WHAT THE TASK ASKS — For this exercise, print only the lines from the one containing "Where should I click to: Click" through the end of the material below, exactly as given.

GIVEN RECORDS —
━━━━

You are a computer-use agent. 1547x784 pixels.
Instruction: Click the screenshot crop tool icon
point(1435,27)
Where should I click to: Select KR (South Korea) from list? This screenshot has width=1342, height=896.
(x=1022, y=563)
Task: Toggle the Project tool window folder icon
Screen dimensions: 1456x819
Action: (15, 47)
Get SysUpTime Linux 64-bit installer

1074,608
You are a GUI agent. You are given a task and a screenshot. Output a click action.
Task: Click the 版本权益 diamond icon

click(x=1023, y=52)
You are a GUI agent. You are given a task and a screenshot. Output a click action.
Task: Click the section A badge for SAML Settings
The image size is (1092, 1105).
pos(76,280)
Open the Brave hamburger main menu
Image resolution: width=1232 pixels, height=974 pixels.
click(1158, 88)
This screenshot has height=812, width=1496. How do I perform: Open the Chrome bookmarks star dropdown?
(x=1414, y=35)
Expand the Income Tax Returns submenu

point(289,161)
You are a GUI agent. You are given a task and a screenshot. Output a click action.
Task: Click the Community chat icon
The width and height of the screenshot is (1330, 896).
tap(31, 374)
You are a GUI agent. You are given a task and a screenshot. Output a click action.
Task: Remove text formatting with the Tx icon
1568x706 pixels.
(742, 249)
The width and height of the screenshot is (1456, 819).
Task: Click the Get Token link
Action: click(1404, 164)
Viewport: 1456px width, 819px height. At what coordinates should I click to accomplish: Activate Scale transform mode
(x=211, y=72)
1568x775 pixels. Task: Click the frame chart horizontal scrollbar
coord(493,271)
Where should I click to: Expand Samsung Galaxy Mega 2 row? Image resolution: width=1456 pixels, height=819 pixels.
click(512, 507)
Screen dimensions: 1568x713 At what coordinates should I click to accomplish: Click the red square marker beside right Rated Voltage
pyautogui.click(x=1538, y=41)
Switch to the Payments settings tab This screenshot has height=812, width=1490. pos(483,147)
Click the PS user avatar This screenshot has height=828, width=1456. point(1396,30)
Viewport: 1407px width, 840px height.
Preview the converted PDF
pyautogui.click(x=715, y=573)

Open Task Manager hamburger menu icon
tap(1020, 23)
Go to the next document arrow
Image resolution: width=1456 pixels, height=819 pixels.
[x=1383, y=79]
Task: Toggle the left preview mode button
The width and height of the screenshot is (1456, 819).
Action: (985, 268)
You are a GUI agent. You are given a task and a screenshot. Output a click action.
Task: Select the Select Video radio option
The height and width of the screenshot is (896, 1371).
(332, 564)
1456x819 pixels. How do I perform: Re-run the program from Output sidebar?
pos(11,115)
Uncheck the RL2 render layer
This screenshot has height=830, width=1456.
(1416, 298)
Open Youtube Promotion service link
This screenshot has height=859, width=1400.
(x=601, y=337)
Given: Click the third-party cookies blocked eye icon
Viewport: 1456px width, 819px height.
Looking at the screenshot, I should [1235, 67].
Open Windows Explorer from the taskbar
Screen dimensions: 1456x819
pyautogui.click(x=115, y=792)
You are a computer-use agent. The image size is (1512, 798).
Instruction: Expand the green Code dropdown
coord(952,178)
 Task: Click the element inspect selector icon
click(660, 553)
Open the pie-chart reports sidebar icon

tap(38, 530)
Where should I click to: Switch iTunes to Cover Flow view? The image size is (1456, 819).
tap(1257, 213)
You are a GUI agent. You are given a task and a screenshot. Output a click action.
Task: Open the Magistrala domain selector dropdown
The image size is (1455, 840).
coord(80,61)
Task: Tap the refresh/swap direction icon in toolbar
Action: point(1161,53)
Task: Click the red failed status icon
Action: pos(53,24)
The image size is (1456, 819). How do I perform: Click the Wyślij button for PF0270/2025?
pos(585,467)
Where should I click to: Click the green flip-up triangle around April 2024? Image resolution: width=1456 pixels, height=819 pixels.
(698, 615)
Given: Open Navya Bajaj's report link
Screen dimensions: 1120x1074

━━━━

RESULT OF THIS EXERCISE —
Where should I click to: Click the green flip-up triangle around April 2024? Image resolution: width=1456 pixels, height=819 pixels.
(698, 615)
Given: Open Navya Bajaj's report link
Screen dimensions: 1120x1074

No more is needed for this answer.